Some industries are more vulnerable to cartelisation – and thus face higher exposure to antitrust enforcement – than others. Those most prone to antitrust practices are former monopolistic markets like energy or telecoms, but also markets trading in homogenous products such as cement or chemicals.
It is thus particularly interesting to see the European Commission’s actions in the fashion industry. There has been three fashion-related dawn raids in the last three years (June 2021, May 2022 and April 2023).
Given that fierce competition in the fashion industry takes place at all dimensions (price, quality, choice), the manufacturer is tempted to impose vertical price or territorial restrictions on its distributors.
Hence, two scenarios are possible:
- for some peculiar reason, the fashion industry does not seem to fit the pattern according to which only oligopolistic markets where homogenous products are traded face the increased risk of cartelisation (if these are cartels which the Commission is looking after),
- the Commission became pluckier when reaching out to its investigative toolkit as the inspections had been usually used to detect cartels (if the Commission suspects vertical restrictions).

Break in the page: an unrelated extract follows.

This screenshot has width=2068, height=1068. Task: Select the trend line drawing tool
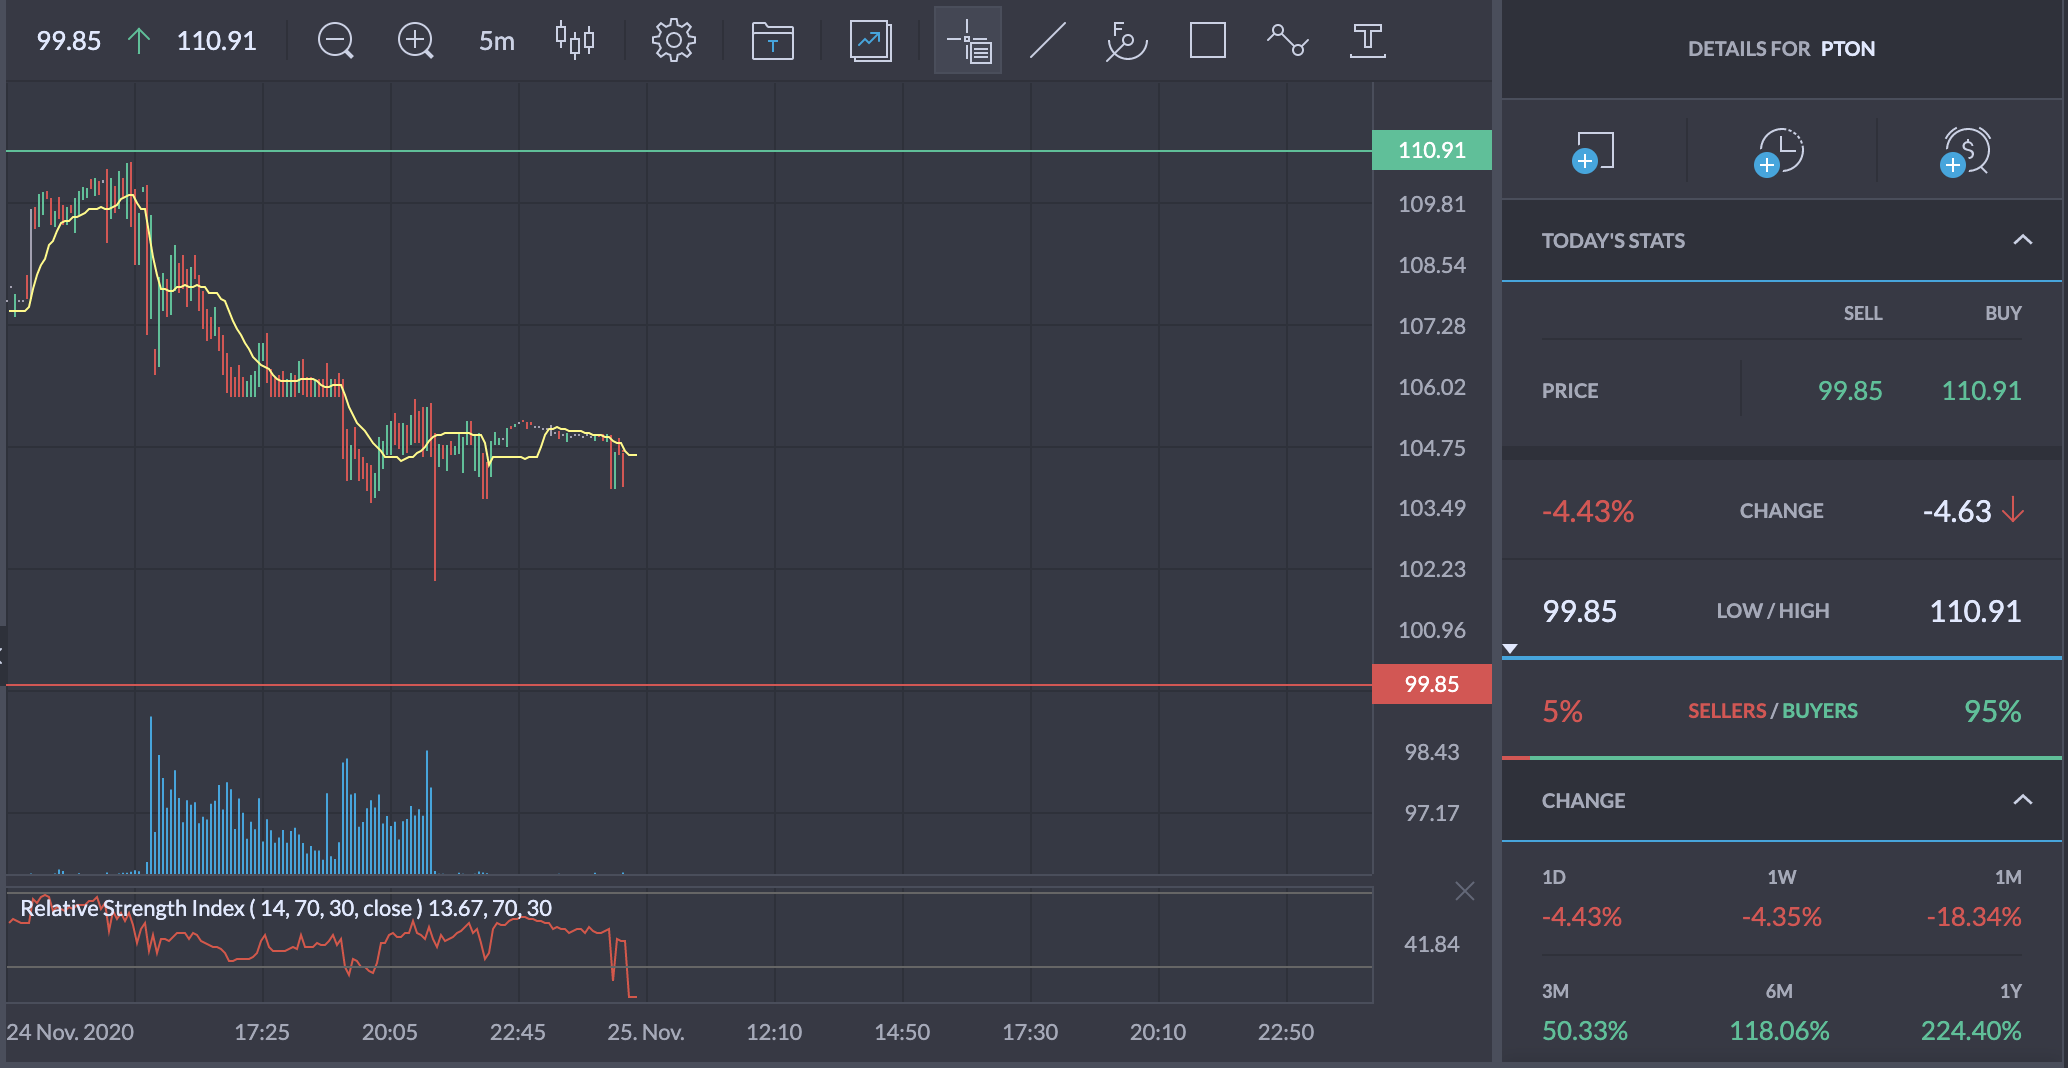coord(1047,41)
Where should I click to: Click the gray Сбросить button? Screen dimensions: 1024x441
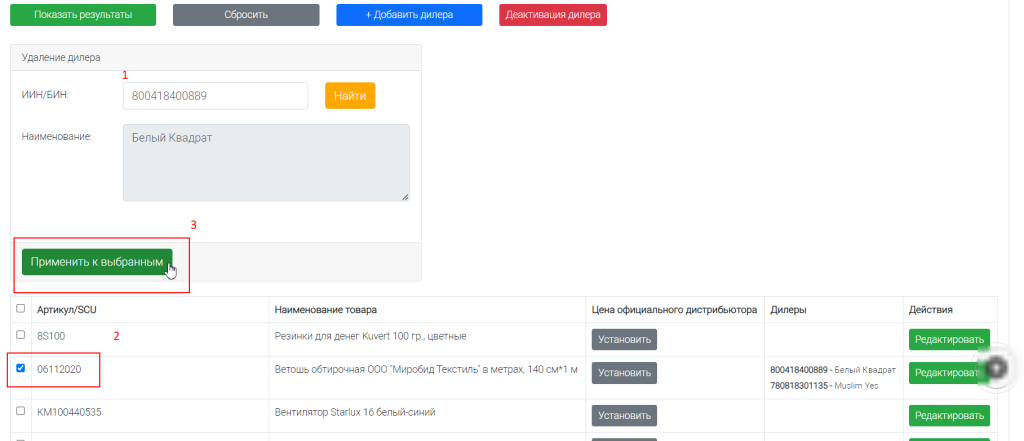click(246, 15)

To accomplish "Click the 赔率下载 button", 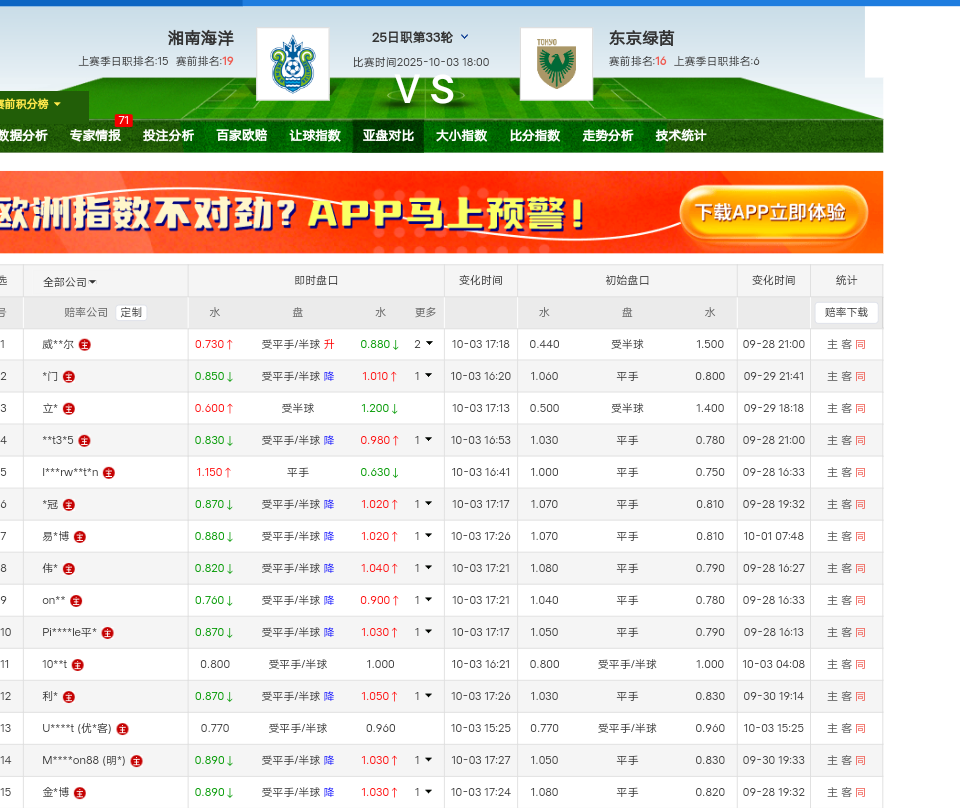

Unfortunately, we know very little about any of these three cases. In none of its communications did the Commission reveal the identity of the inspected companies – in relation to the inspection conducted in 2021 we only know that this was carried out with the assistance of German competition authority officials.
Therefore, there is also a third option on the table, namely that the European Commission’s suspicions were unfounded, and no infringement took place.